* Document text *
--- START ---
This article was written before news emerged of the potentially more dangerous new variant of COVID-19. At first sight, that unhappy development merely ups the stakes for all concerned.

Although theatres across the United Kingdom are now generally open and looking forward to a bumper Christmas season, there will still be great concerns about the long-term prospects for many of our favourite venues and companies, let alone the self-employed individuals who work around the edges of the industry.

In the best of all possible worlds, the future should be bright. If coronavirus ceases to be a major factor, then companies can begin to implement programmes to secure their futures by attracting diverse audiences and ensuring high quality programming that does not pander unduly to profit at the expense of artistic excellence. However, despite the optimism of many of those in the theatre business and beyond, the odds against reaching that best of all possible worlds in the near future seem overwhelming.

Far too many productions are still having to close performances due to staff and performer illness. Unbelievably, the government has not been willing to underwrite an insurance policy which would protect against such losses. This could mean curtains for one or more unlucky producers in an uncertain economic climate. Inflation looks like it will begin to eat into finances next year, which is going to compound problems unless ticket prices can move up in step without scaring off potential visitors.

When figures are finally released, it will be fascinating to see the extent to which the public has returned to theatres and whether they are paying top dollar for tickets. While 2021 is looking better than 2020, it would be a major surprise if the statistics do not look pretty sick.

For the most part, the solutions are outside the control of those who run theatres. Having said that, there is at least one measure that other businesses are beginning to implement and is definitely worth considering.

As identified above, one of the problems besetting so many shows over the last few months has been the obligation to close down with virtually no notice as a result of one or more individuals falling foul of COVID-19. Typically, those involved will be actors or backstage staff, although the same issue could arise where front of house staff are in short supply.
--- END ---
* What this exercise asks *
1 > From the article on UK theatres and COVID-19, extract the passage from "When figures are" up to and including "in short supply.".
2 > According to the article on UK theatres and COVID-19, what has the government not been willing to underwrite?
3 > Carry on the article on UK theatres and COVID-19 from its final sentence.

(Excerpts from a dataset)
--- START ---
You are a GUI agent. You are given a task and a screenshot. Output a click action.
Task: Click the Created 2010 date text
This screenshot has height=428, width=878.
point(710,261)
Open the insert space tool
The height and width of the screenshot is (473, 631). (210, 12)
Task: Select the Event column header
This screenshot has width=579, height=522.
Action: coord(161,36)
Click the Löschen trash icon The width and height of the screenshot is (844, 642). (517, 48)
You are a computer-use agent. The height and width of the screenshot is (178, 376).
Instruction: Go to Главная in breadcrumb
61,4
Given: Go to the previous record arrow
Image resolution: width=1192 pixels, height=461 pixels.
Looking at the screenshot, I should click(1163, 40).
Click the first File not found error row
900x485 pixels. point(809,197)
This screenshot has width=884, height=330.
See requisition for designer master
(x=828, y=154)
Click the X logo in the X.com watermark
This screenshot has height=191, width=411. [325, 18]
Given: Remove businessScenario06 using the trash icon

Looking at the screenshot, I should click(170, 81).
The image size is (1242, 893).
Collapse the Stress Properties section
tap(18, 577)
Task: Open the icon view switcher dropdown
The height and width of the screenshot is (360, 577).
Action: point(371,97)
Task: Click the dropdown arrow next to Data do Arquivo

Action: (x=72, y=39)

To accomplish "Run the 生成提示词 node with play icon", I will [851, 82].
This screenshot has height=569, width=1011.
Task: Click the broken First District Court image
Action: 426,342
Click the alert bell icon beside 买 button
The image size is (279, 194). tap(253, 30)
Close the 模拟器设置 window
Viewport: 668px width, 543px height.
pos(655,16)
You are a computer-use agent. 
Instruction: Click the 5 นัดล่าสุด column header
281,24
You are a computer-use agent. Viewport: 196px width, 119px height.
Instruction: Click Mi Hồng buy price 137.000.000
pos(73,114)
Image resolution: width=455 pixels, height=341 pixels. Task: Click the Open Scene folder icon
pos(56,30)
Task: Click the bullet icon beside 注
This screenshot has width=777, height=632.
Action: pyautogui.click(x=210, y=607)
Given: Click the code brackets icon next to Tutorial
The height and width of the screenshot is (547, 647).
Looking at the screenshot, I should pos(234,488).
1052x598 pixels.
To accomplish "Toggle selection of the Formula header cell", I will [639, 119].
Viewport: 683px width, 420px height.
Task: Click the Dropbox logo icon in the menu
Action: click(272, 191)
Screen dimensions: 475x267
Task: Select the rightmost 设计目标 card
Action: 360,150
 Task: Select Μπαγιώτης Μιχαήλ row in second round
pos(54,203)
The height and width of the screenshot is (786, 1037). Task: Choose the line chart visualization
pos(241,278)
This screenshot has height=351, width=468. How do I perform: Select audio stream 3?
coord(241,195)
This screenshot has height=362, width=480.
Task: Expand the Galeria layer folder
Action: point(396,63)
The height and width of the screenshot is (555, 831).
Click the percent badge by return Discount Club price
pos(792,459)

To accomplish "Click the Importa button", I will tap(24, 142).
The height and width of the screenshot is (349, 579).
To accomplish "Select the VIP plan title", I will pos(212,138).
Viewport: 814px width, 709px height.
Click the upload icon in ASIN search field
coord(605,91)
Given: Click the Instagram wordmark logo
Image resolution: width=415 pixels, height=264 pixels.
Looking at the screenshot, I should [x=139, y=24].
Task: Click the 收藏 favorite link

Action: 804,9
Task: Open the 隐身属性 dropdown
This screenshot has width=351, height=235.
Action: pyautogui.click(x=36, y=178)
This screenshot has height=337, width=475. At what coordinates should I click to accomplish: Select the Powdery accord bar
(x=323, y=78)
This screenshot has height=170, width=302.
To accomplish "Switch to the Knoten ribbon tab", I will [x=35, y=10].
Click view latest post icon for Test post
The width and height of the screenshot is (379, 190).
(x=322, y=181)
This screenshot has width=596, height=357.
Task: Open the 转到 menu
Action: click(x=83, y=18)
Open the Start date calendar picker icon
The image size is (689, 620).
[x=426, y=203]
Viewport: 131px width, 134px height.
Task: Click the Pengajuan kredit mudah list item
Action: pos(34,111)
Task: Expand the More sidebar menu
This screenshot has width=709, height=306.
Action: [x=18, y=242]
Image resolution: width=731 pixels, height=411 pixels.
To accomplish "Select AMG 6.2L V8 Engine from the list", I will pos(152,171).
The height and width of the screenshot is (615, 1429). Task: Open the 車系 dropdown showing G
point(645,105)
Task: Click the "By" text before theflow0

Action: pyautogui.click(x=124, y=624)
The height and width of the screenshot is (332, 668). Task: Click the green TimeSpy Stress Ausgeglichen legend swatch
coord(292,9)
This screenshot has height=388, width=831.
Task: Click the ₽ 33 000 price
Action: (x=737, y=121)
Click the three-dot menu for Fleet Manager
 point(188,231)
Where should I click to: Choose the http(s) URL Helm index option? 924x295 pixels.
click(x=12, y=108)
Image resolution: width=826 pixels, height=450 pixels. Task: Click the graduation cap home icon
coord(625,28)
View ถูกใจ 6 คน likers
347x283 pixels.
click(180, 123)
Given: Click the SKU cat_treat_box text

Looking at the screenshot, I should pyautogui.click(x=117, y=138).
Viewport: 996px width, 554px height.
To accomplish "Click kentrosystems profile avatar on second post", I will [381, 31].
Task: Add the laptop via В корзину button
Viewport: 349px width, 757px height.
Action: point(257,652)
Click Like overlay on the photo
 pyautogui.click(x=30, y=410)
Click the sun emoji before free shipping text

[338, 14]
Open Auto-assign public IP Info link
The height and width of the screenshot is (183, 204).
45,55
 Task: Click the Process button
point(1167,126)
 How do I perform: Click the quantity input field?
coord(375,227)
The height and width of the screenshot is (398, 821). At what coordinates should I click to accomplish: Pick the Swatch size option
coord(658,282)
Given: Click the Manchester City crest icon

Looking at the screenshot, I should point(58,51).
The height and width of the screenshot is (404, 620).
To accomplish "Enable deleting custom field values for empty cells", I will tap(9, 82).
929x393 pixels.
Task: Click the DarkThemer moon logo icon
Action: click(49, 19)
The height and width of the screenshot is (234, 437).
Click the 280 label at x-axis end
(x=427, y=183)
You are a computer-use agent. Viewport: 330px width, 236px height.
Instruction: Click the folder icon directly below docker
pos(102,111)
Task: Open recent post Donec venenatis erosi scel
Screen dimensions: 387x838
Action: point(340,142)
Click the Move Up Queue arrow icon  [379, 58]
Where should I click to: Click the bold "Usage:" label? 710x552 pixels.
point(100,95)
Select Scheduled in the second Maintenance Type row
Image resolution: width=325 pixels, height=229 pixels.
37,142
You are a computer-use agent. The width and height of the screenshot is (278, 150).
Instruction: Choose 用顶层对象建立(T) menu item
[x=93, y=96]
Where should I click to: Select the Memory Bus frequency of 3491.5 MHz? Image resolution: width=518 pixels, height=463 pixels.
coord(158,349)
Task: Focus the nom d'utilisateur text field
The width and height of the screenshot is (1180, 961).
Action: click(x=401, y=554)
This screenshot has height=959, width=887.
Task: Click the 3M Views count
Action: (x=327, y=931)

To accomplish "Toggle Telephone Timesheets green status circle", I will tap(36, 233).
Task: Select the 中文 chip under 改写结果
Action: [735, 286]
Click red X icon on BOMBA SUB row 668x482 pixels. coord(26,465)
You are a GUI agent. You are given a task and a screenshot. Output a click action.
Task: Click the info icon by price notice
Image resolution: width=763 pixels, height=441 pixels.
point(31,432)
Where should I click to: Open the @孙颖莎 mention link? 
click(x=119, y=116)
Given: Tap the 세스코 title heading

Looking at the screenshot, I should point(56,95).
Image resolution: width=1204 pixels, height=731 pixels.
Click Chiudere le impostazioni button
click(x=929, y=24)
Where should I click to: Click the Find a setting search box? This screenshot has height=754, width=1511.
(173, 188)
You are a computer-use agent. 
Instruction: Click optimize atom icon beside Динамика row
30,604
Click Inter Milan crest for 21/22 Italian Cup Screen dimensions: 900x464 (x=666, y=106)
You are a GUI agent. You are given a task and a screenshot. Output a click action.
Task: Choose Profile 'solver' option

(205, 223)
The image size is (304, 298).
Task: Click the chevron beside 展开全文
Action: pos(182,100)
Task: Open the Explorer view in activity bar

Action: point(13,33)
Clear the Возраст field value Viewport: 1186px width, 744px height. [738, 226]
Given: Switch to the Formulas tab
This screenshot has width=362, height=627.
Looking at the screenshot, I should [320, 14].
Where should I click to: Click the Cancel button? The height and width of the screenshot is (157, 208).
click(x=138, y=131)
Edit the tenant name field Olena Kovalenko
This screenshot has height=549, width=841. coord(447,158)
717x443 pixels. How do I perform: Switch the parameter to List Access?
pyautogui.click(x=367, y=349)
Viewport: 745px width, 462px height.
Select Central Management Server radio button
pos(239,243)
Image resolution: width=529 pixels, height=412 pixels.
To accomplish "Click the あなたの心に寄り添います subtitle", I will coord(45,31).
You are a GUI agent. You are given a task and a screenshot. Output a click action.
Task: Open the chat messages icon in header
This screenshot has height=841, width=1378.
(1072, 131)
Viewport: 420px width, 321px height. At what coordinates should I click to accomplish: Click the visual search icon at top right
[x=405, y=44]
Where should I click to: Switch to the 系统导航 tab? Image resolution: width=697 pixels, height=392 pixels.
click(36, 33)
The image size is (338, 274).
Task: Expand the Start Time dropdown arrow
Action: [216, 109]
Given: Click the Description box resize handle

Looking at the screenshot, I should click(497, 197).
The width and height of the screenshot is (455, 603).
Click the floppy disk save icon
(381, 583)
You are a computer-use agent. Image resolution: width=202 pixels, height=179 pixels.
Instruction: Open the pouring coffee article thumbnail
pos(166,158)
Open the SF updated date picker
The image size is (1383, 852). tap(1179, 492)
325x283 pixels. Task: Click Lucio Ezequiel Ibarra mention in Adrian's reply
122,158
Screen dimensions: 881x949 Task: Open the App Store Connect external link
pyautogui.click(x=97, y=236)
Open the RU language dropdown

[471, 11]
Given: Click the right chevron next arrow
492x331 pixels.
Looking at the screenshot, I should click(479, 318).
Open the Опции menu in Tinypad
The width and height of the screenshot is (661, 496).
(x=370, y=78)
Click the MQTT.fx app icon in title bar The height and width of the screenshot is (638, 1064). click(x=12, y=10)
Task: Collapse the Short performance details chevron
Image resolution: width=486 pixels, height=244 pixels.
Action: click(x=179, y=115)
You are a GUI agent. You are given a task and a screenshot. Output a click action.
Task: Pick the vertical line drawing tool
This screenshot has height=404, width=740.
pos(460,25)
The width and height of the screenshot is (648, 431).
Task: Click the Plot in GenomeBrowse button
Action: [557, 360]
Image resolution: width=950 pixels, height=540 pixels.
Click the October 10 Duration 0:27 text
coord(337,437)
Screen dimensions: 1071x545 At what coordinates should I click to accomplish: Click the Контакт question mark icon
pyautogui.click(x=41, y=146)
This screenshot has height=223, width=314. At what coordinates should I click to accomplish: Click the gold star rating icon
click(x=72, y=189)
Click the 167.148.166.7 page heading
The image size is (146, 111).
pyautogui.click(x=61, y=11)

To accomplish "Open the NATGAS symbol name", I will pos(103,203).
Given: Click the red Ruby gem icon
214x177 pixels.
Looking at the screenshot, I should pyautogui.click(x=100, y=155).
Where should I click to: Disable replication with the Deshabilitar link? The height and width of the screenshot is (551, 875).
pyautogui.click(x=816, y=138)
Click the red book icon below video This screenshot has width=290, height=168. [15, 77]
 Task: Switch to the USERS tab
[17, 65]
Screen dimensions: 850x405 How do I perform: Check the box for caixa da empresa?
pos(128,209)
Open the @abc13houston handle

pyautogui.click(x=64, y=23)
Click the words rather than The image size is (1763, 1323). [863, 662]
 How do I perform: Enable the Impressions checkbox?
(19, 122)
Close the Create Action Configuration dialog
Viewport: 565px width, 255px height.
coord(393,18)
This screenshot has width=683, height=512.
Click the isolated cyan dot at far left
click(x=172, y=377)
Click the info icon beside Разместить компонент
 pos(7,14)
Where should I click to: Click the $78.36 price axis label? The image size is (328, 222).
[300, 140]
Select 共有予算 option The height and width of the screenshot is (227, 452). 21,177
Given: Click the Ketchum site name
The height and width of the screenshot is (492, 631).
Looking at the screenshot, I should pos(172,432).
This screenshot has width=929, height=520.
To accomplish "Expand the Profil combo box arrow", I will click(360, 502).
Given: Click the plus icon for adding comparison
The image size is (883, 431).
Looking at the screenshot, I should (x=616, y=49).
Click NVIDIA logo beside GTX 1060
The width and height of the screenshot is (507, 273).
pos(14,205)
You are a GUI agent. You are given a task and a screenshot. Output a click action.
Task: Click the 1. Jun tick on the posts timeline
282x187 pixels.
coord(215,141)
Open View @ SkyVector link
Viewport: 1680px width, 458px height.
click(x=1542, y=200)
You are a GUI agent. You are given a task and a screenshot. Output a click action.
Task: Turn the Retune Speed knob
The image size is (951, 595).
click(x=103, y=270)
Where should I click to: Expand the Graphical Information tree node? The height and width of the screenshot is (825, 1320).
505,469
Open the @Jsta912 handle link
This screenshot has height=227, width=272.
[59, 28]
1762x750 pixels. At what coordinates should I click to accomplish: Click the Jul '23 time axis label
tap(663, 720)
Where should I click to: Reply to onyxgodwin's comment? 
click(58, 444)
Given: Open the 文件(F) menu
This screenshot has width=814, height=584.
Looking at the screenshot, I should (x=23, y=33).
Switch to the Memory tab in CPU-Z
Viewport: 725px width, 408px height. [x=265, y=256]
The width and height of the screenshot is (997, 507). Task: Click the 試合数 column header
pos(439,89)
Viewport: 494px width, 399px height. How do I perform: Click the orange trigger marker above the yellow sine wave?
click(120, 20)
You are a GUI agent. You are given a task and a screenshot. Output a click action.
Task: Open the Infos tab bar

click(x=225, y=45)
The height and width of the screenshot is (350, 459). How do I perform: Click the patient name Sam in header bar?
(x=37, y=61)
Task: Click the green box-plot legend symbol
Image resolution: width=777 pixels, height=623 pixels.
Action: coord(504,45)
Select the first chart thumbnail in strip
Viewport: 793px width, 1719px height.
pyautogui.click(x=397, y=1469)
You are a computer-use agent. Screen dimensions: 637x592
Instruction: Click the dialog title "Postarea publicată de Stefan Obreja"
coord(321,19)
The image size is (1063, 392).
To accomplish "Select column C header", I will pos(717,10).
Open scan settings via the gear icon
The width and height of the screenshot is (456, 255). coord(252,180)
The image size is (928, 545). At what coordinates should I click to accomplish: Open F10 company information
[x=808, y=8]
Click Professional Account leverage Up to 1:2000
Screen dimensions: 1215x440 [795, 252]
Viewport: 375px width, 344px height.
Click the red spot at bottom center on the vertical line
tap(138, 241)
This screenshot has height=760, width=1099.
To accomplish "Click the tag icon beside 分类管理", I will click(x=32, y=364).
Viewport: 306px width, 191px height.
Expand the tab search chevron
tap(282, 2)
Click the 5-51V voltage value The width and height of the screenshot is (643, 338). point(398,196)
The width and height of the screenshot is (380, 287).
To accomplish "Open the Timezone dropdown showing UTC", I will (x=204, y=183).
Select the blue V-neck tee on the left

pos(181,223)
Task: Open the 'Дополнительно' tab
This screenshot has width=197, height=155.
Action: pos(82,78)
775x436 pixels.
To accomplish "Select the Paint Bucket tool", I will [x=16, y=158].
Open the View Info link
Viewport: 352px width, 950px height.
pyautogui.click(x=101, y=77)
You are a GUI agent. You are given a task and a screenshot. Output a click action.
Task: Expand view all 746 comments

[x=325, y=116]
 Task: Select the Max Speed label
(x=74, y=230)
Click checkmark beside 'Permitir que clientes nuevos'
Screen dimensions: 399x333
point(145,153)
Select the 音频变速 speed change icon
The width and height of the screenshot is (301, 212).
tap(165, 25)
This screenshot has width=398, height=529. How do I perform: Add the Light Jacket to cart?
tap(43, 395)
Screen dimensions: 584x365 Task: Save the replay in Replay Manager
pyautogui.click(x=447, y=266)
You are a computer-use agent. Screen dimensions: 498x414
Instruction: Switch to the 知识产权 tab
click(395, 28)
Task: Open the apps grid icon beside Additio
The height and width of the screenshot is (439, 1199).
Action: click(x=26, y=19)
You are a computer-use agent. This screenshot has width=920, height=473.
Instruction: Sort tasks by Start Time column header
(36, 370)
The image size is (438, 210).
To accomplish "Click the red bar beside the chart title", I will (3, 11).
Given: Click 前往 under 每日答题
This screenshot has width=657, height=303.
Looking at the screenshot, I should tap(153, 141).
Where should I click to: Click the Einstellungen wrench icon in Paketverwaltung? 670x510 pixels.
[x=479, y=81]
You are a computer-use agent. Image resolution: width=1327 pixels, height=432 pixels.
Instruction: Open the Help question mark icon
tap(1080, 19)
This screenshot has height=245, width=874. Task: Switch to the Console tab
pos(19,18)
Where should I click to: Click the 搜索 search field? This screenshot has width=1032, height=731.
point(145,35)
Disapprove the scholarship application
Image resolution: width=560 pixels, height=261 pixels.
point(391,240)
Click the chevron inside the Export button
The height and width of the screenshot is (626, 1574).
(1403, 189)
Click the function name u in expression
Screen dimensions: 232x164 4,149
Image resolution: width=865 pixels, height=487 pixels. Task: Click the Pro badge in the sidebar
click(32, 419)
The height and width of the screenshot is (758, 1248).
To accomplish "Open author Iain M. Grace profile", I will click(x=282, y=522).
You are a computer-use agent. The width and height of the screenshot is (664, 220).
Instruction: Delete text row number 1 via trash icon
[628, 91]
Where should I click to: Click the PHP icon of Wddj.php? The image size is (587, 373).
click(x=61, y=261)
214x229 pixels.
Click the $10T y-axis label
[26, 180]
--- END ---
* Answers *
1 >
When figures are finally released, it will be fascinating to see the extent to which the public has returned to theatres and whether they are paying top dollar for tickets. While 2021 is looking better than 2020, it would be a major surprise if the statistics do not look pretty sick.

For the most part, the solutions are outside the control of those who run theatres. Having said that, there is at least one measure that other businesses are beginning to implement and is definitely worth considering.

As identified above, one of the problems besetting so many shows over the last few months has been the obligation to close down with virtually no notice as a result of one or more individuals falling foul of COVID-19. Typically, those involved will be actors or backstage staff, although the same issue could arise where front of house staff are in short supply.

2 > An insurance policy that would protect against losses from closing performances due to staff and performer illness.

3 >
It seems unlikely that anyone would wish to require mandatory vaccination for permanent staff, but some kind of halfway house might be greatly beneficial. Ideally, given all of the information provided by those in the know recently, every person working in a theatre should have had at least two coronavirus vaccinations and, where they are able, a booster as well. This will minimise the prospect of someone falling ill and therefore maximise the profitability of productions.

Therefore, at a basic level, every producer should be doing whatever is necessary to get as close as possible to this goal. This could mean that when casting a show, individuals are asked whether or not they have been vaccinated to the fullest extent possible and, if they haven’t, given an opportunity to offer their skills elsewhere.

While such a precaution is far from ideal, given the volume of talent looking to get work at the moment, it is unlikely to be very damaging from an artistic viewpoint and might benefit society by persuading some of the more reluctant to head off to a vaccination centre in order to protect their lives and livelihoods simultaneously.

We live in strange times and these require new ways of thinking and operating. This measure seems to make perfect sense and industry leaders should be considering other ways in which they can ensure that the theatre eventually emerges from the pandemic intact and in good health.